I write to you with deep concern about the threat the current budget situation poses to national parks. Congress has allowed park budgets to continuously erode, and now face the possibility of an additional cut in January. We cannot allow our national parks to be the victims of a failed budget process, especially when parks are so important to millions of Americans like me and do so much to benefit many local economies.

     If Congress fails to find a solution by January, the National Park Service budget will automatically be cut by more than $200 million. That could mean some level of closure at virtually every national park in the system, including reductions in park hours or seasons, closures of campgrounds or visitor’s centers, and even the outright closure of many parks in the next year. And it will force the firing of as many as 9,000 rangers who serve the public, protect our parks, and keep the parks running—a devastating blow. We need a balanced approach to addressing the federal budget deficit that accounts for cuts to parks that have already occurred.

     Even if the mindless budget sequester does not occur, Congress needs to stop nickel and diming our nation’s national parks each year. The budget for the National Park Service in today’s dollars is already 15 percent less than it was a decade ago. Every driver knows you need to put enough gas in the tank or you run out. Congress isn’t putting enough gas in the tank, and the tires are about to fall off.

     Washington needs to solve our deficit problem, but national parks didn’t cause the deficit. Cutting or closing them won’t cure it. Our national parks attract nearly 280 million visitors each year. The parks support 258,000 jobs and more than $30 billion in private-sector spending and generate $10 in economic activity for every federal dollar spent. And they do it all with funding that is only 1/14th of 1 percent of the federal budget. Our national parks are job producers and economy builders (in the latest political parlance) and should be treated accordingly in federal budget deliberations, not subjected to mindless cuts. At the end of the day, slashing national park spending does not make sense.

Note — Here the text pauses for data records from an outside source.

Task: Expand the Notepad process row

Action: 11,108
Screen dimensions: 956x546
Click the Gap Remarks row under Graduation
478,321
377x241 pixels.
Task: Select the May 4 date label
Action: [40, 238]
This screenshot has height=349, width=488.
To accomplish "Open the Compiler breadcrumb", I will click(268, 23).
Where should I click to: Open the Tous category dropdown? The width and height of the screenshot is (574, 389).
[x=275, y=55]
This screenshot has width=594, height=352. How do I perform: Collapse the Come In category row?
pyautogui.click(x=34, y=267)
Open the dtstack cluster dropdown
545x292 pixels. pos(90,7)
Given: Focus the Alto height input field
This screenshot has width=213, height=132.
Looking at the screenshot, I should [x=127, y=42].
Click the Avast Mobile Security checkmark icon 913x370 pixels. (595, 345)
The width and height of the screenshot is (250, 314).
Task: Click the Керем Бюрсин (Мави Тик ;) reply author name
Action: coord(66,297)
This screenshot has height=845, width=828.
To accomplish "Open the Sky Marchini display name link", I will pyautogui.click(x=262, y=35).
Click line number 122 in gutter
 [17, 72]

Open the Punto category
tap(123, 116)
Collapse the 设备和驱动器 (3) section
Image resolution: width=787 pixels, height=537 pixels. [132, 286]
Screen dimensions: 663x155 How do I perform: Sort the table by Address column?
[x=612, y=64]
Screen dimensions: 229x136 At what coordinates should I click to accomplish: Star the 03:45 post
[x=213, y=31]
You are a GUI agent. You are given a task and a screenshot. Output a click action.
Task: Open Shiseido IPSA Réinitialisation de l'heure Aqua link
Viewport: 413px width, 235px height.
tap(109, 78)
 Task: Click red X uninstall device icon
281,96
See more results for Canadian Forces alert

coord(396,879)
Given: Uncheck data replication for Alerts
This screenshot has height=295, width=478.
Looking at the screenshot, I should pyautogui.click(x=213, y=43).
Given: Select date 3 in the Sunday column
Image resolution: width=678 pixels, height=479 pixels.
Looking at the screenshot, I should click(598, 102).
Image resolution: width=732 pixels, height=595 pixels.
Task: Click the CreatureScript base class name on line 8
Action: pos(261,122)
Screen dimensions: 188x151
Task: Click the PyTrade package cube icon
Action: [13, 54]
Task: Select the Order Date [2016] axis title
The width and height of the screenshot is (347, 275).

     At a time when there is so much disagreement, the American public agrees that protecting our national parks should be a priority. According to a recent poll, 9 out of 10 likely voters–which includes Republicans, Democrats and Independents–agree that funding for our national parks should be held stable or increased. I am one of those people. Please prevent the January sequester from occurring, and support an alternative solution that protects our national treasures. We should be investing in what works.


Daniel Morgan

If this is something YOU believe in, take action here.

(Edited from a boilerplate message on

Here’s some history of the National Parks in the US.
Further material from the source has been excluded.